* [Sua tarefa] Passe para o inglês esta frase do texto sobre Marta e Maria: "Nada de espantoso: ela tinha um outro trabalho a fazer, do qual Marta não sabia nada."

* [Texto selecionado]
______

Nuvem de Desconhecimento – Capítulo 17
- No Evangelho segundo São Lucas, está escrito que quando nosso Senhor estava na casa de Marta e da sua irmã, todo o tempo que Marta se afadigava a preparar a Sua refeição, Maria, a sua irmã, estava sentada aos Seus pés. E a escutar a Sua palavra, ela não tinha atenção ao trabalho da sua irmã, apesar desse trabalho ser obra boa e santa visto que ele é, com efeito, a primeira parte da vida ativa; e também ela não tinha atenção à Sua muito preciosa Pessoa no Seu corpo muito santo, nem também à doçura da palavra e da voz da Sua Humanidade, – apesar de ser ainda melhor e mais santa, visto que essa é a segunda parte da vida ativa, e a primeira (parte) da vida contemplativa.
- Mas, à muito soberana sabedoria da Sua Divindade, que a treva das palavras da Sua Humanidade envolvia, a isso, ela tinha atenção com todo o amor do seu coração. E de lá, ela não queria sair por nada daquilo que ela via ou ouvia dizer ou fazer a seu propósito; mas ela permanecia sentada e toda silêncio no seu corpo, com suaves impulsos secretos e o seu fervoroso amor pressionando-se contra essa alta "nuvem de desconhecimento" entre ela própria e o seu Deus. Porque uma coisa eu te digo: é que nunca houve, e nunca haverá uma criatura tão pura nesta vida, tão altamente arrebatada em contemplação e amor, que não haja ainda acima (dela) uma alta e prodigiosa "nuvem de desconhecimento" entre ela e o seu Deus. E é nessa nuvem que Maria estava ocupada com todo o ardor secreto do seu amor. Porquê? Porque era essa quer a melhor quer a mais santa parte da contemplação que se pode fazer nesta vida; e dessa parte, ela não tinha querer nem desejo de se mexer para nada. Tanto e tão bem que quando a sua irmã Marta se queixou dela a nossa Senhor e Lhe pediu para mandar à sua irmã que ela se levantasse, e a ajudasse, e não a deixasse sozinha assim a entregar-se ao esforço e a trabalhar, ela ficou sentada e toda silêncio, e nem uma palavra respondeu, nem mesmo um gesto fez contra a sua irmã, por qualquer queixa que aquela pudesse ter feito. Nada de espantoso: ela tinha um outro trabalho a fazer, do qual Marta não sabia nada. E é por isso que ela não tinha nenhuma disponibilidade para a ouvir, nem para responder ao seu lamento.

______

* [Dados guardados]
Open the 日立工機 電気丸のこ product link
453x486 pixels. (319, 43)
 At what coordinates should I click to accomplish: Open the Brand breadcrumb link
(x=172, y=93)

______

* [Solução] Nothing surprising in that: she had another work to do, of which Martha knew nothing.